### Exercise
When the line containing "Sitemap (76, 2566)" appears in the entries below, begin printing there and stop after the line containing "Datenschutzrichtlinie"; print each of those lines exactly and no other line.

### Records for this task
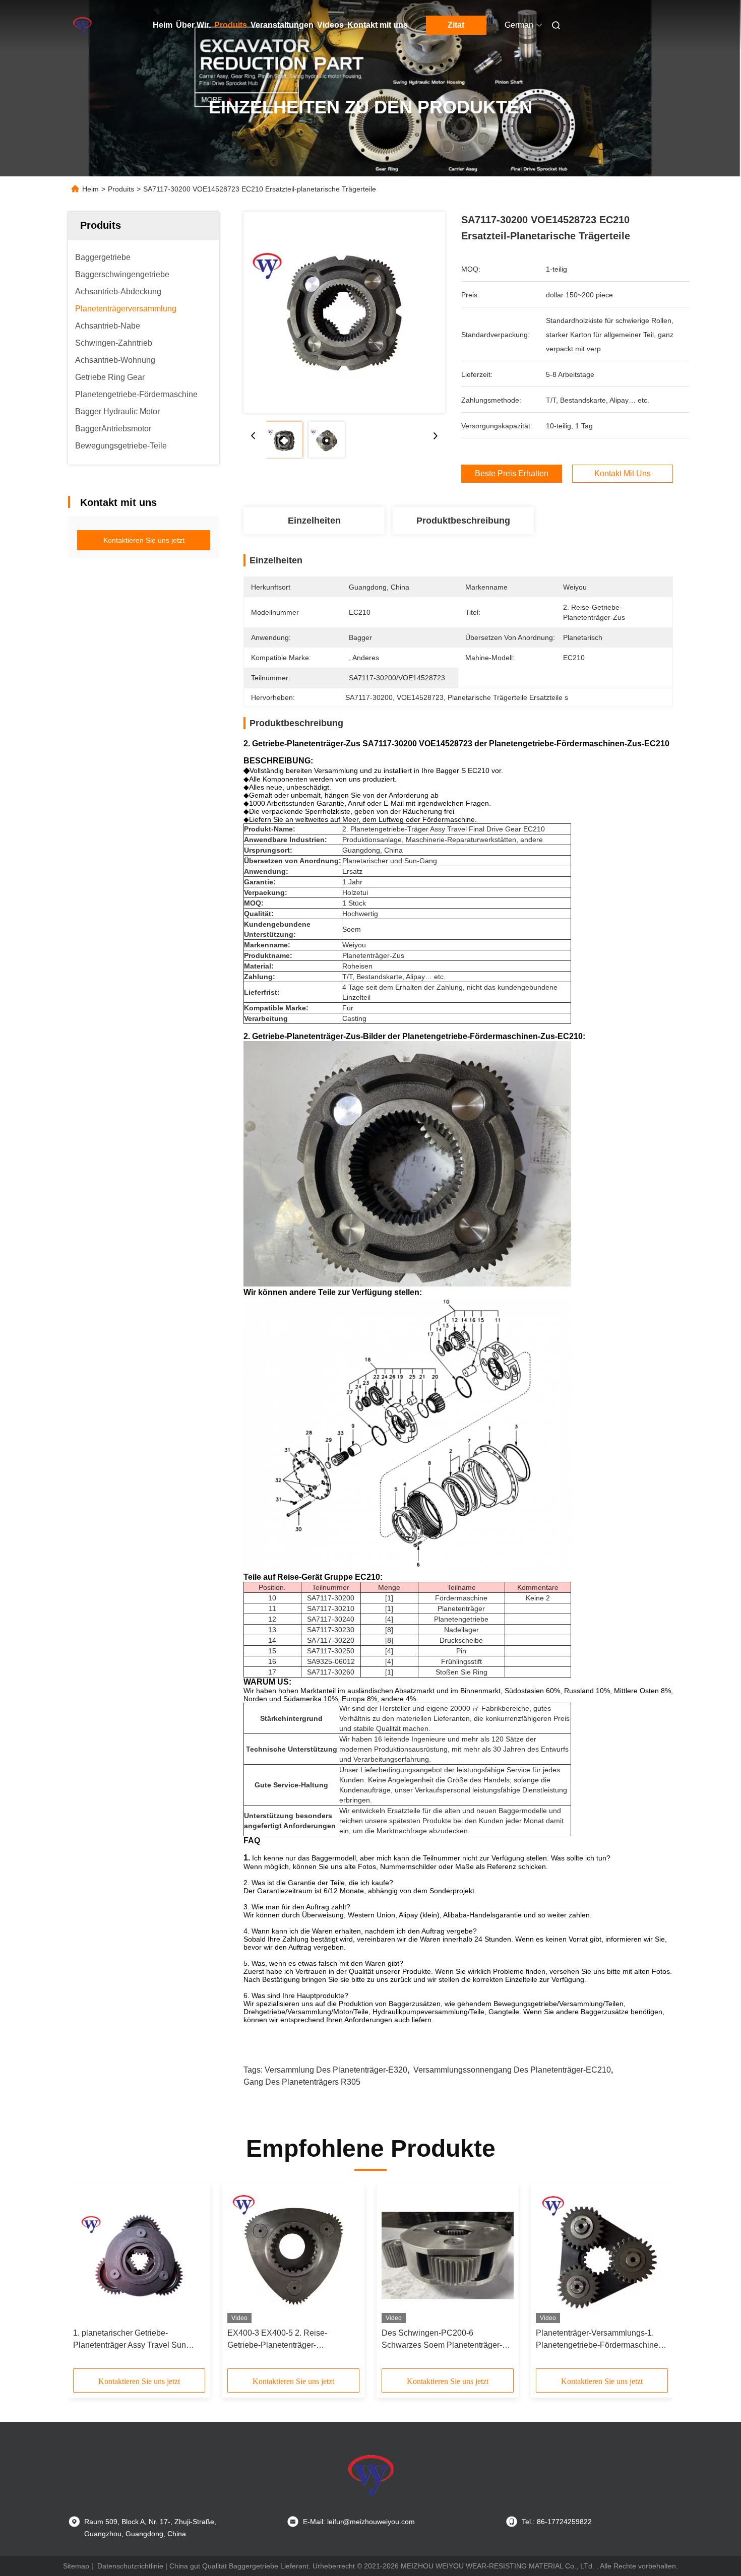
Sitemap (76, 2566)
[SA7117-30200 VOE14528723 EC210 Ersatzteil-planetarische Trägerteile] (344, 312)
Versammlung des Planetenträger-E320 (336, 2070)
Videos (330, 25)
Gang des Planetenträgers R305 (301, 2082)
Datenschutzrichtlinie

---

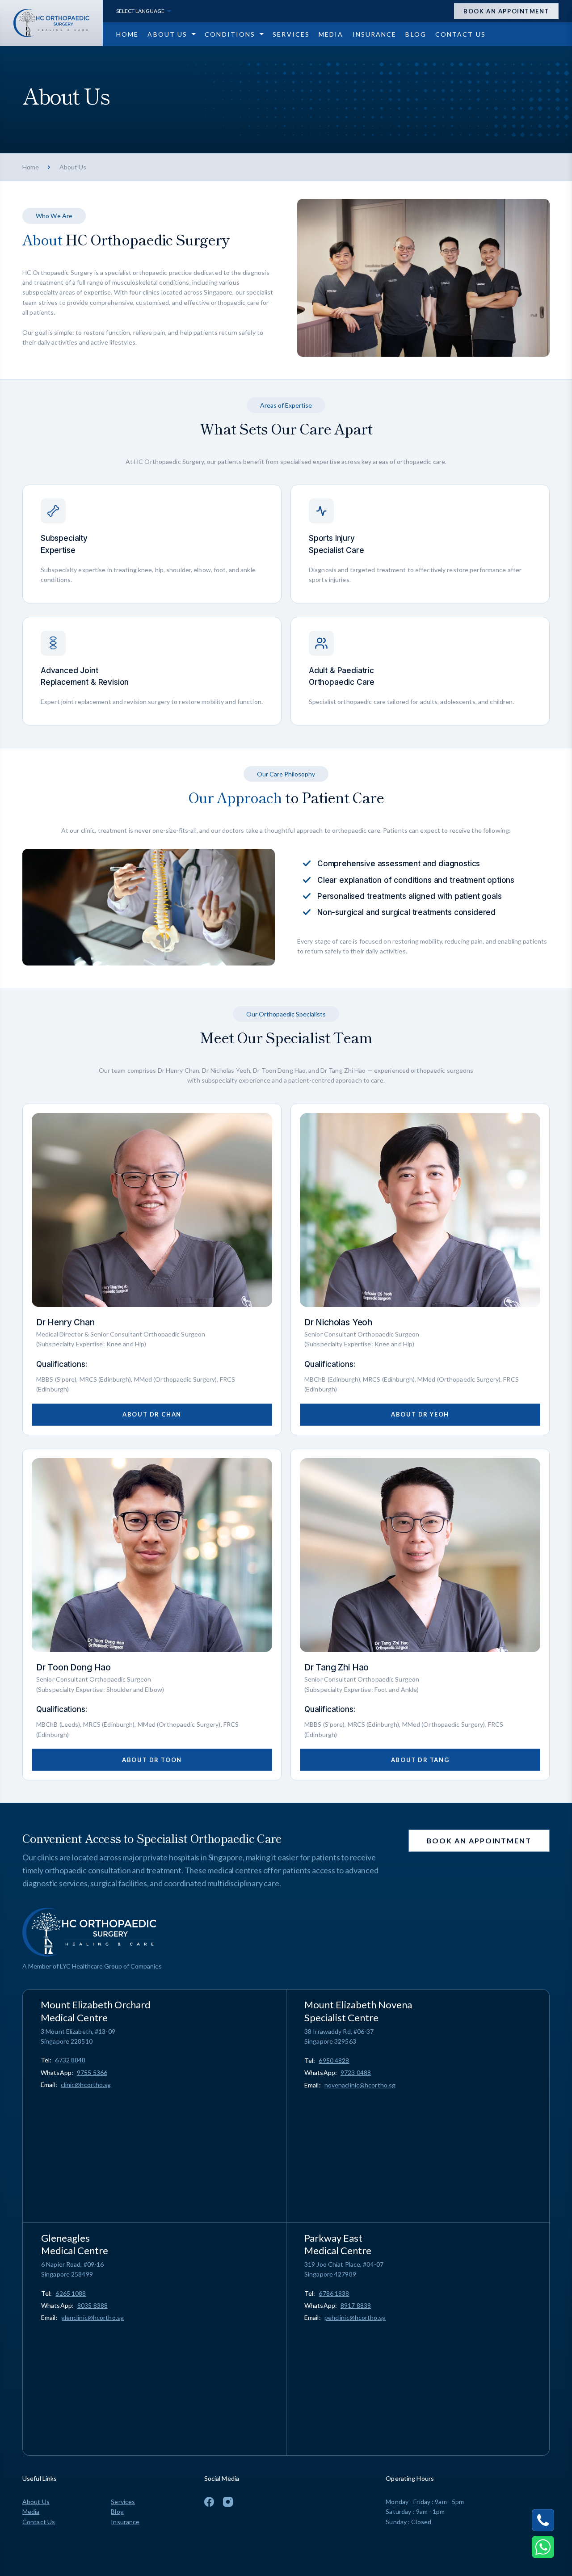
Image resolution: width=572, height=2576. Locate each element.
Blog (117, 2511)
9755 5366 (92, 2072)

### Solution to the problem
Sitemap (76, 2566)
[SA7117-30200 VOE14528723 EC210 Ersatzteil-planetarische Trägerteile] (344, 312)
Versammlung des Planetenträger-E320 (336, 2070)
Videos (330, 25)
Gang des Planetenträgers R305 (301, 2082)
Datenschutzrichtlinie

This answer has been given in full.